To be among the first Sydneysiders to learn about the former, head to Punchbowl, on Saturday, September 30 at 11am. There, Harry Seidler Award-winning architect Angelo Candalepas, who designed the building, will be launching it to the public. He’ll also be chatting about the “Aussie mosque” and the role of architecture in increasing cross-cultural understanding with a panel of commentators. Tickets, which include lunch, are free, but online bookings are essential.
The festival is running brutalist history tours, starting at the festival hub — in the new Peter Shergold Building at Western Sydney University in Parramatta — and finishing at Millers Point. Along the way, you’ll be led by architect Glenn Harper and comedian Tim Ross, as you take in Sirius, the Surry Hills Police Centre and the Masonic Centre, among other buildings. Tickets are $25 and can be booked online.
Check out Missing Middle, an exhibition happening at the hub, where you’ll see a bunch of solutions to population growth dreamed up by various architects. It’s free and open every day during the festival.
The launch party takes place on a river cruise, departing King Street Wharf on Friday, September 29 at 430pm, and landing in Parramatta. Between drinks, you’ll be invited to partake in a forum about sustainable and affordable development in Sydney’s west, featuring experts in planning, government, community and design. Tix are available here.
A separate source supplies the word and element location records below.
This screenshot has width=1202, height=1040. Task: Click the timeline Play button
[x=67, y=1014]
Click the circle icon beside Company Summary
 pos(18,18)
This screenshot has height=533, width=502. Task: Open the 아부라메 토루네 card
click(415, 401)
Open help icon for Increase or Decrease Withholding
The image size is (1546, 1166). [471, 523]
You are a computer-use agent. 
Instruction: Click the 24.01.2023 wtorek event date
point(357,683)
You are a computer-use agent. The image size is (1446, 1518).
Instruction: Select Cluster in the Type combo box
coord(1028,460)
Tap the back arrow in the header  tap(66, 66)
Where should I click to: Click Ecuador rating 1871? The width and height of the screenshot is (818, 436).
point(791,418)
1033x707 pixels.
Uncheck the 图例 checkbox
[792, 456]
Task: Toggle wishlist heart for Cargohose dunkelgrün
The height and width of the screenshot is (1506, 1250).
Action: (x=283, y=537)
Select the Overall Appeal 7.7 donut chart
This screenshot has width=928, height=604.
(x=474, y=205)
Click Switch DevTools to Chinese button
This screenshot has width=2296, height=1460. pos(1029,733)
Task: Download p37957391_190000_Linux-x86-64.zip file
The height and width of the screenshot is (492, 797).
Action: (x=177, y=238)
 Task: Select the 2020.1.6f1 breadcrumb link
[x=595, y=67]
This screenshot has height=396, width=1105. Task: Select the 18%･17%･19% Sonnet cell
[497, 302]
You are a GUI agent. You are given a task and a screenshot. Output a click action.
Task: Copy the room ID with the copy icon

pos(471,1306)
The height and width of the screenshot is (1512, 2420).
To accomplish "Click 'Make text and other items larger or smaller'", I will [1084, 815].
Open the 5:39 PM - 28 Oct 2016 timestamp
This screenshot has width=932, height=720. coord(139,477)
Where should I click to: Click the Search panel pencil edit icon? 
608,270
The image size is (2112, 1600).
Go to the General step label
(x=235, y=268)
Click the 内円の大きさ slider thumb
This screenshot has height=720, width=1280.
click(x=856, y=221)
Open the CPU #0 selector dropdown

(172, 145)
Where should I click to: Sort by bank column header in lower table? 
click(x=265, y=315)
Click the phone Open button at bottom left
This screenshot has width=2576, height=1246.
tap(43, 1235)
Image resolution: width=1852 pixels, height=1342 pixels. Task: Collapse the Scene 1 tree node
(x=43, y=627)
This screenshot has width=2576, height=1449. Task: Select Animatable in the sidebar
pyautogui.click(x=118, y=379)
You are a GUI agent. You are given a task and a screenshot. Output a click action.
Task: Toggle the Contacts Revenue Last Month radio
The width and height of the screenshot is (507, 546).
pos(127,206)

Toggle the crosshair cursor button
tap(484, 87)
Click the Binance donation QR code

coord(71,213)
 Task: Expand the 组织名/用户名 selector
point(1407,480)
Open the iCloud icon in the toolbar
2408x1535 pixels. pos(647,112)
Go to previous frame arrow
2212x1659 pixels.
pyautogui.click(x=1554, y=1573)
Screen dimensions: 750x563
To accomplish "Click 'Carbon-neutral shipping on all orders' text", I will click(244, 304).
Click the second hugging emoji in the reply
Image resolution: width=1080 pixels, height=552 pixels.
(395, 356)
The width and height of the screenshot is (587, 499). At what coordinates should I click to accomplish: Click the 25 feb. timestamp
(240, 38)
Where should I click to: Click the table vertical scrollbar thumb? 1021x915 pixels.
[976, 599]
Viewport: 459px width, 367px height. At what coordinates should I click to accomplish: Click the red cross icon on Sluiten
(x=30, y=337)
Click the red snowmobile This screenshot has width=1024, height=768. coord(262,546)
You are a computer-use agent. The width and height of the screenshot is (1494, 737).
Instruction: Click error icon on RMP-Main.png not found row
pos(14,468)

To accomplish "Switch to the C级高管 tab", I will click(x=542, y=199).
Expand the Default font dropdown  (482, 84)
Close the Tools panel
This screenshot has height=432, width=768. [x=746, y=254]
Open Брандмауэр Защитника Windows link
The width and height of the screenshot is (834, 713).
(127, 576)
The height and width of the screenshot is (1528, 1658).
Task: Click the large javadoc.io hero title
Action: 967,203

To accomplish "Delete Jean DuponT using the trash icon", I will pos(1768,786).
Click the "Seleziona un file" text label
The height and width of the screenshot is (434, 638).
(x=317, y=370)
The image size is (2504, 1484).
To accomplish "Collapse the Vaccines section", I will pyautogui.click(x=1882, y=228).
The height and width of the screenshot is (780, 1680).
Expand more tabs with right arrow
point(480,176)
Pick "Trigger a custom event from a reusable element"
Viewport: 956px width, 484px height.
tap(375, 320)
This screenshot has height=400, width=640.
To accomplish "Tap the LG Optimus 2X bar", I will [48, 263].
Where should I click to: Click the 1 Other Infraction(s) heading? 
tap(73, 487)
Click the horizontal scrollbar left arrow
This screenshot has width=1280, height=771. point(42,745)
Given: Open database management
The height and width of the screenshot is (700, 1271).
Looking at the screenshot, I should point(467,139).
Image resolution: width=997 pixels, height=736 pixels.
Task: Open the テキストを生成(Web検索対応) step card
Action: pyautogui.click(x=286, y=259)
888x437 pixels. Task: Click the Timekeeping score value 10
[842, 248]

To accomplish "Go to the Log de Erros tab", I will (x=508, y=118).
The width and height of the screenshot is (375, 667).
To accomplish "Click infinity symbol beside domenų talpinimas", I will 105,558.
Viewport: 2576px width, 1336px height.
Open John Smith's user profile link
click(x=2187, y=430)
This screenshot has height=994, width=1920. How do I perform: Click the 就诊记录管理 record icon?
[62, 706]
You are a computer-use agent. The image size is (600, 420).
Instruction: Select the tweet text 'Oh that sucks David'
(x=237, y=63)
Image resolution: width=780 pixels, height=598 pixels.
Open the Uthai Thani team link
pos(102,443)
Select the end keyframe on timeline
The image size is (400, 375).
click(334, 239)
And closing proceedings on Monday, October 2 will be the World Architecture Day Oration, delivered by Kristien Ring, a Pittsburgh-born architect, curator and author now living in Berlin, who’ll be discussing a citizen-led housing model, which has the potential to reduce Sydney’s housing prices by 15-30 percent. If you’re curious, tickets are $25 and include lunch provided by OzHarvest.
Images: Steven Siewert.
-
2
If you think Sydney Contemporary — an international art fair held at Carriageworks — is only for art lovers with Chanel suits and investors with hedge funds, think again. Sure, more than 90 respected galleries from all over the world will be exhibiting (and selling) some of the best contemporary art money can buy, but you will also find an entire program of more affordable (and just as impressive) art on offer.
It’s made even more accessible by the presence of Art Money, an art loans program for works priced between $750 and $20,000. Not that commerce has to dictate your experience — wander through the installations, enjoy four days of free panel discussions and conversations, catch an array of works by video artists, and watch performances within Carriageworks and the Redfern Precinct.
When Sydney Contemporary takes place between September 7 and 10, it’ll do so in a big way, and not just because of its program. Usually a biennial event, 2017 marks the start of its switch to annual runs. Yes, that means more art more often from this year onwards. To give you an idea of the size and scope, more than 60,000 visitors in total attended in 2013 and 2015.
-
1
White Rabbit Gallery‘s spring/summer exhibition Ritual Spirit promises to transport you to a world that’s half-godly and half-human — that in-between place where the afterlife and the spiritual meet the earthly.
The works of more than 20 artists from China and Taiwan, both young and old, will feature. Among them is Geng Xue, who was shortlisted for Young Artist of the Year 2017 in China. She sculpts in bronze and ceramics, among other materials, and her recent solo show explored Mount Sumeru, which, for Buddhists, is the centre of the universe: physically and spiritually.
In addition, there’s Yu Hong, who’s known for her powerful, intimate figurative paintings; Tianzhuo Chen, whose multimedia works combine colour and kitsch to comment on celebrity, fashion, drugs, hip hop, New York vogue, Japanese Butoh and London raves; Cheng Ran, who explores philosophical issues, such as identity and dying, through video; and Xu Bing, whose installations and print mix images with text.